A confidence interval is a range of values calculated from sample data used to estimate a population parameter. In the case of categorical data, a confidence interval is used to estimate a population proportion.
Confidence Interval
The confidence interval is based on the sample proportion, sample size, and the sampling distribution of the sample size. The sampling distribution is the distribution of the sample statistic (in this case, the sample proportion) that would be obtained if we were to take multiple samples from the population.
The confidence level reflects how confident we are that the confidence interval contains the true population parameter. The standard confidence level is usually 95%.
As the confidence level increases, the width of our interval also increases.
Checking Conditions
Random Sample
This reduces any bias that may arise from taking a non-representative sample. It's essential to note that our sample was random, either by highlighting text on the exam or quoting the problem where it discusses its randomness. Without a random sample, our findings cannot be generalized to a population, leading to inaccurate scope of inference.
Independence
This ensures that each subject in our sample was not influenced by the previous subjects chosen. If sampling without replacement, the effect is negligible if our sample size is not too close to our population size. Check if it is reasonable to believe that the population is at least 10 times as large as our sample.
For example, if we have a random sample of 85 teenagers’ math grades, we could state, "It is reasonable to believe that there are at least 850 teenagers currently enrolled in a math class."
To sum this up: When sampling without replacement, check that n ≤ 10%N, where N is the size of the population. A good way to state this is, "It is reasonable to believe that our population (in context) is at least 10n."
Normal
This check verifies that we can use a normal curve to calculate probabilities using either the empirical rule or z-scores. Verify that the sampling distribution is normal using the Large Counts Condition, which requires at least 10 expected successes and 10 expected failures.

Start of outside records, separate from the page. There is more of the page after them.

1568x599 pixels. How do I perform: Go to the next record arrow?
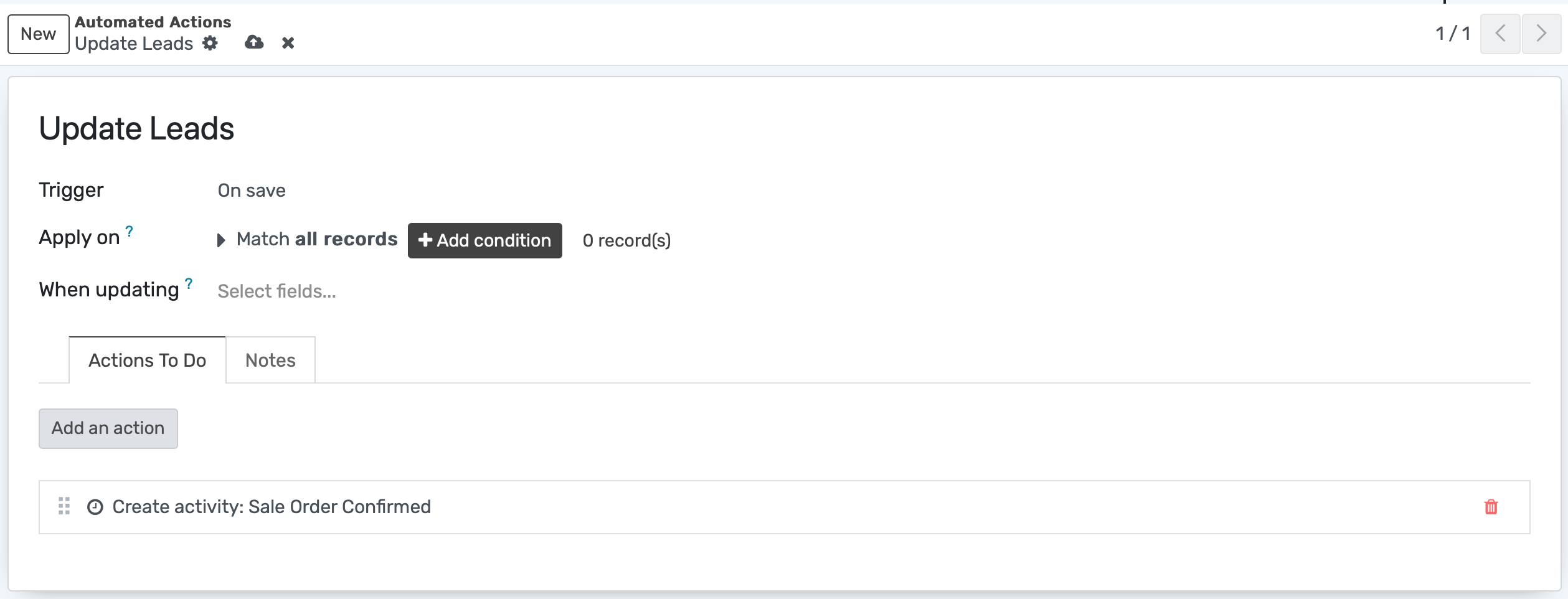[x=1541, y=34]
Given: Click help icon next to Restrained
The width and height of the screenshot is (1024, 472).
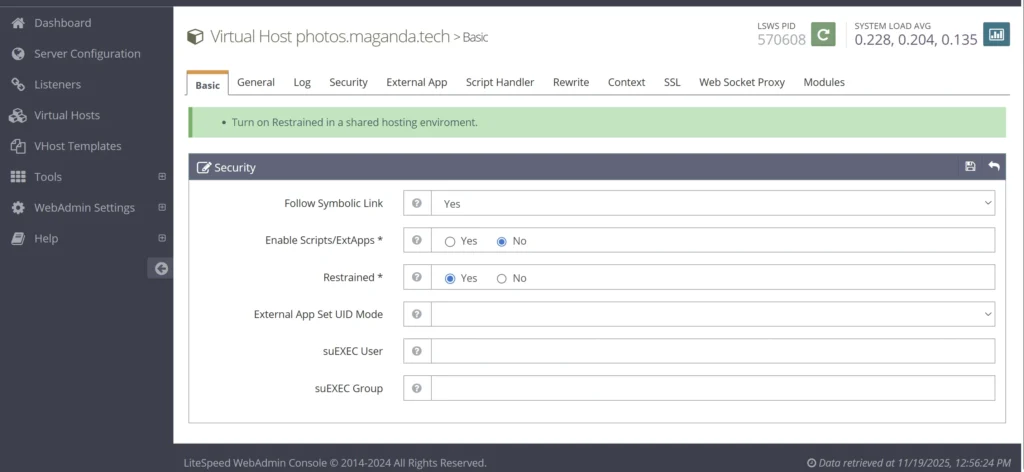Looking at the screenshot, I should [x=417, y=277].
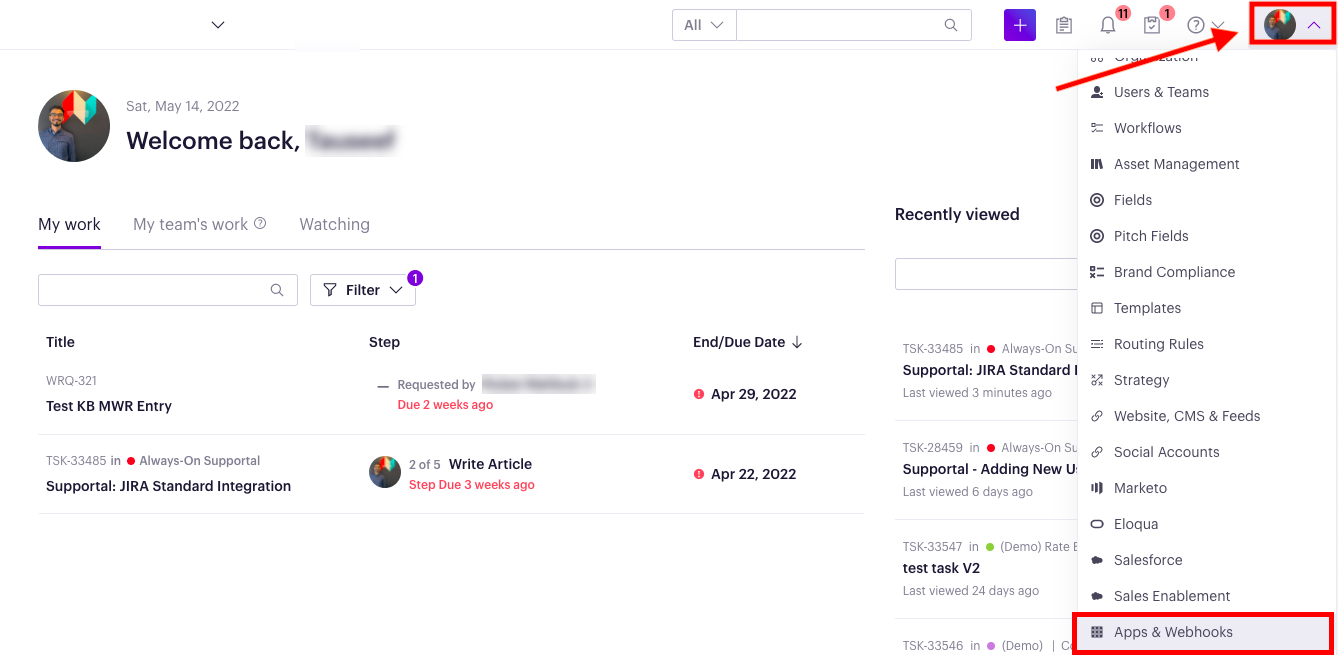The height and width of the screenshot is (655, 1338).
Task: Switch to the Watching tab
Action: click(x=334, y=224)
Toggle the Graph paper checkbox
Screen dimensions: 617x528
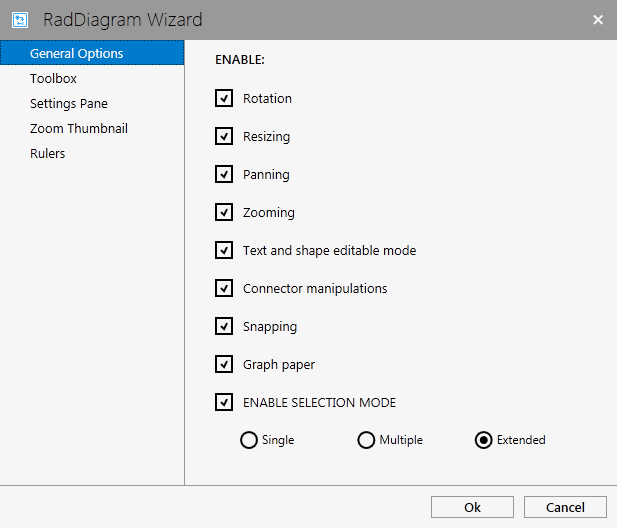tap(224, 364)
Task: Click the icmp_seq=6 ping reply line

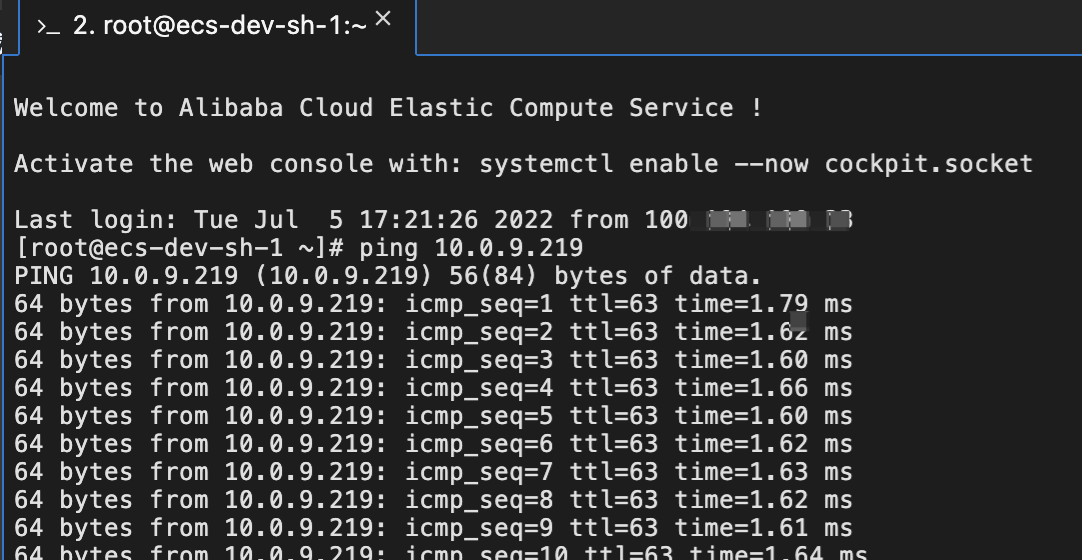Action: coord(432,444)
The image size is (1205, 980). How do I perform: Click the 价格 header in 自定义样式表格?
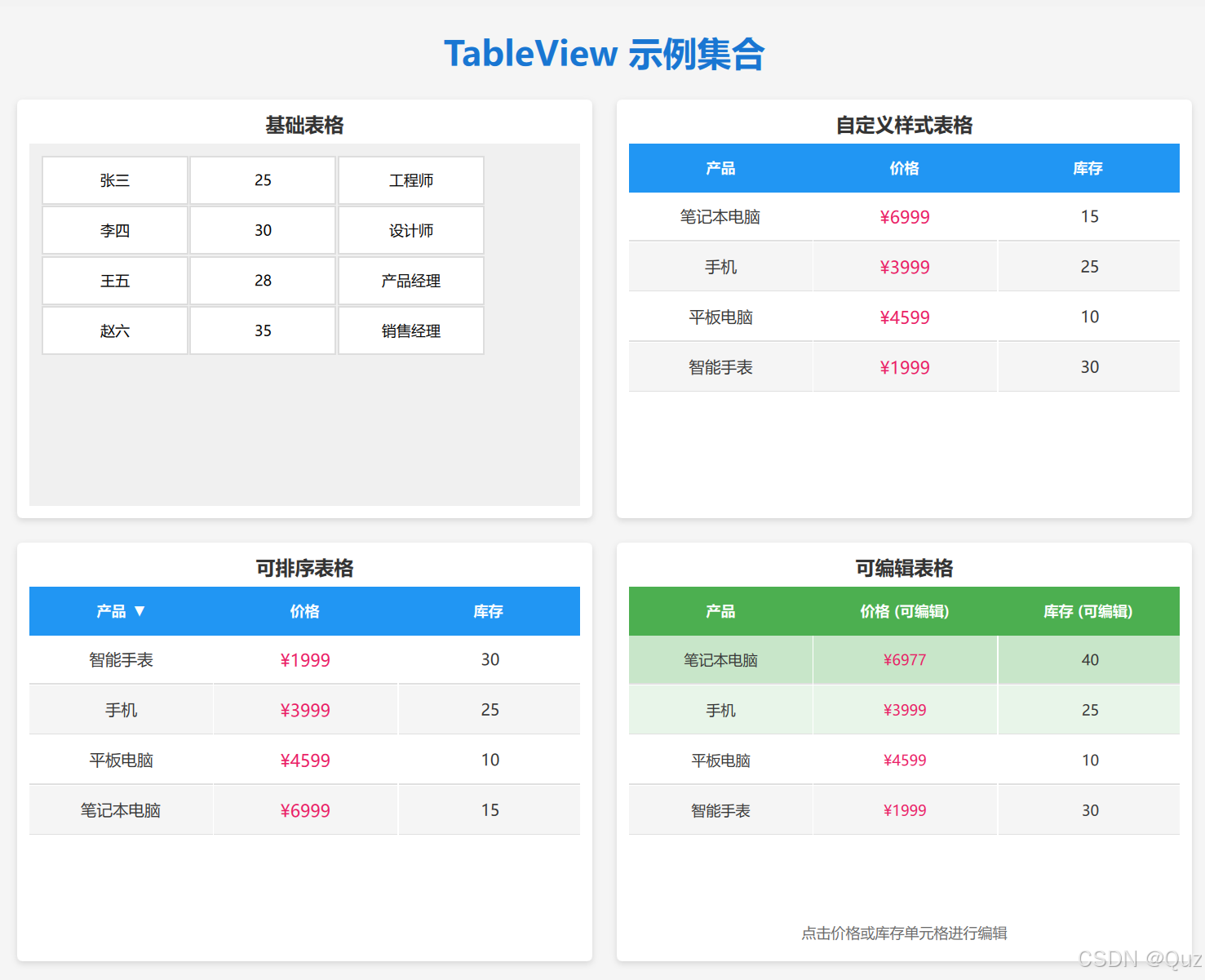pos(905,168)
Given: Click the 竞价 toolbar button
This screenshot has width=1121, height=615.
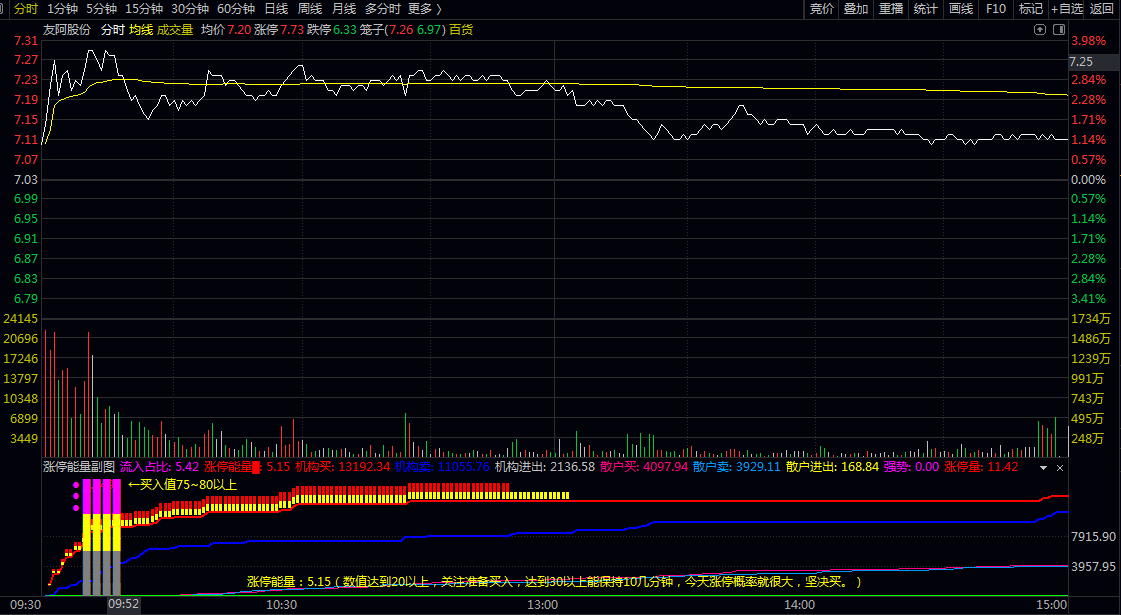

For instance, if 70% of all teenagers pass their math class, with a sample of 85, we have 0.7(85) = 59.5 (greater than 10). We also check the complement: 0.3(85) = 25.5 (also greater than 10).
Since both np and n(1-p) are greater than or equal to 10, we conclude that the sampling distribution of our proportion will be approximately normal.
Question for Chapter Notes: Constructing a Confidence Interval for a Population Proportion
Try yourself:
What does the confidence level indicate?Explanation
The confidence level indicates how confident we are that the confidence interval contains the true population parameter.Just like when you make a guess, if you say you're 95% sure about it, it means you're very confident that your guess is right. This is what the confidence level does for statistical estimates!
Report a problem
One Sample z-interval for Proportions
A one-sample z-interval for a proportion is appropriate for constructing a confidence interval for a single population proportion based on a sample of categorical data. This procedure uses a z-test to estimate the population proportion based on the sample proportion and the sample size.
The one-sample z-interval for a proportion is used when:
- The sample is random, or the sample size is large enough (usually n > 30) to use the normal approximation.
- The data are collected from a single categorical variable (e.g., yes/no).
- The sample size is sufficient to use the normal approximation.
- The population proportion is unknown and needs to be estimated from the sample.
Calculating the Interval
Calculating a confidence interval is based on two things: our
point estimate and our
margin of error.
(1) Point Estimate: The point estimate for a confidence interval estimating a population proportion is the sample proportion (p-hat). It serves as the estimate of the population proportion based on the sample data.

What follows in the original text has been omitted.